She slaps her own child. She calls him jealous. She leaves the house with the Bully. The devastating line often used in these stories is: "You were never the son I wanted. He makes me feel alive."
Defenders of the trope (often found in anonymous web novel forums) argue that it is a form of catharsis. They claim that writing or reading about the worst-case scenario inoculates them against the fear. By imagining the bully succeeding, they are mentally preparing for a reality they pray never comes. While "Yuna Link" is a fictional archetype, the underlying dynamic is real. Grooming, coercive control, and parental alienation happen in families every day. A controlling partner (the "bully") will systematically isolate a parent from their children, turning the parent into an abuser by proxy. my bully tries to corrupt my mother yuna link
Thus, is not a real person but a composite character: the idealized single mother. She is kind, beautiful, emotionally fragile, and fiercely devoted to her child. And because she is virtuous, she becomes the prime target for corruption. The Core Premise: "My Bully" In this narrative, the narrator is typically a powerless teenager (often male, high school age). The antagonist—the "Bully"—is not just a physical brute. This is a psychological sadist . The Bully has realized that he cannot break the protagonist through direct violence alone. Instead, he discovers the protagonist’s greatest weakness: the love and desperation of his mother. She slaps her own child
Yuna Link represents the mother we fear we could lose. The bully represents the world that wants to take her. And the corruption represents the idea that even love has a breaking point. The devastating line often used in these stories
The phrase "My bully tries to corrupt my mother" flips the script on traditional revenge stories. Instead of the bully stealing lunch money, he aims to steal the protagonist’s last pillar of emotional support. The Bully’s goal is to turn Yuna Link against her own child, to seduce her, to expose her to vice (gambling, drinking, debt, or sexual manipulation), and to make her complicit in the abuse. Most stories following the "Yuna Link" template adhere to a tragic three-act structure. Act One: The Vulnerability The story begins with a widowed or divorced Yuna Link struggling to make ends meet. She works double shifts. She cries when she thinks her child isn't looking. The protagonist does his best to protect her, hiding the bruises from school bullies, forging his report card to avoid worrying her. The Bully, however, is observant. He sees the worn-out tires on their car. He sees the unpaid electricity notice taped to the fridge. He sees the loneliness in Yuna’s eyes. Act Two: The Wolf in Expensive Clothes The Bully approaches Yuna Link not as a school tormentor, but as a "kind stranger." Perhaps he is the son of a wealthy loan shark. Perhaps he is older than he looks (an 18-year-old Senior who drives a luxury car). He starts small: paying for her groceries when her card declines, offering her a "legitimate" job, listening to her sob about her dead husband.

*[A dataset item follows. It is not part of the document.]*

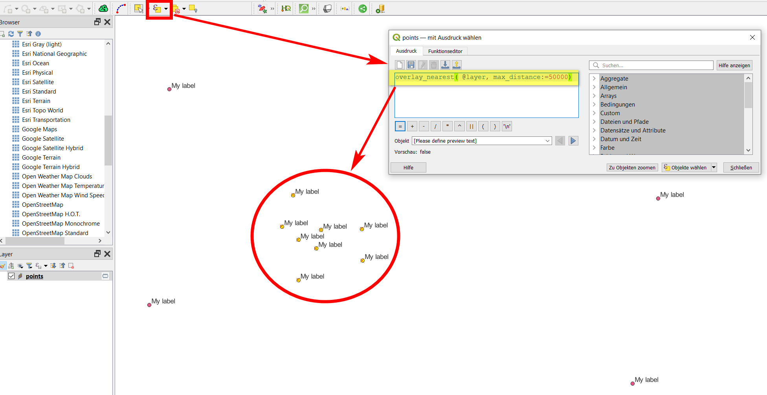
Task: Click the 'Zu Objekten zoomen' button
Action: point(632,167)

Whether you read these stories as cautionary tales or as dark escapism, they serve a single purpose: to remind us that a parent’s love is not guaranteed. It must be nurtured, protected, and sometimes—tragically—mourned. If you or someone you know is experiencing parental alienation or domestic manipulation, contact a local helpline. Fiction like the "Yuna Link" story is for emotional exploration only. Real life has real solutions.
In the vast, interconnected world of internet storytelling, certain narrative tropes rise to the surface and capture our collective imagination. One such recent and unsettling theme revolves around the phrase: “My bully tries to corrupt my mother, Yuna Link.”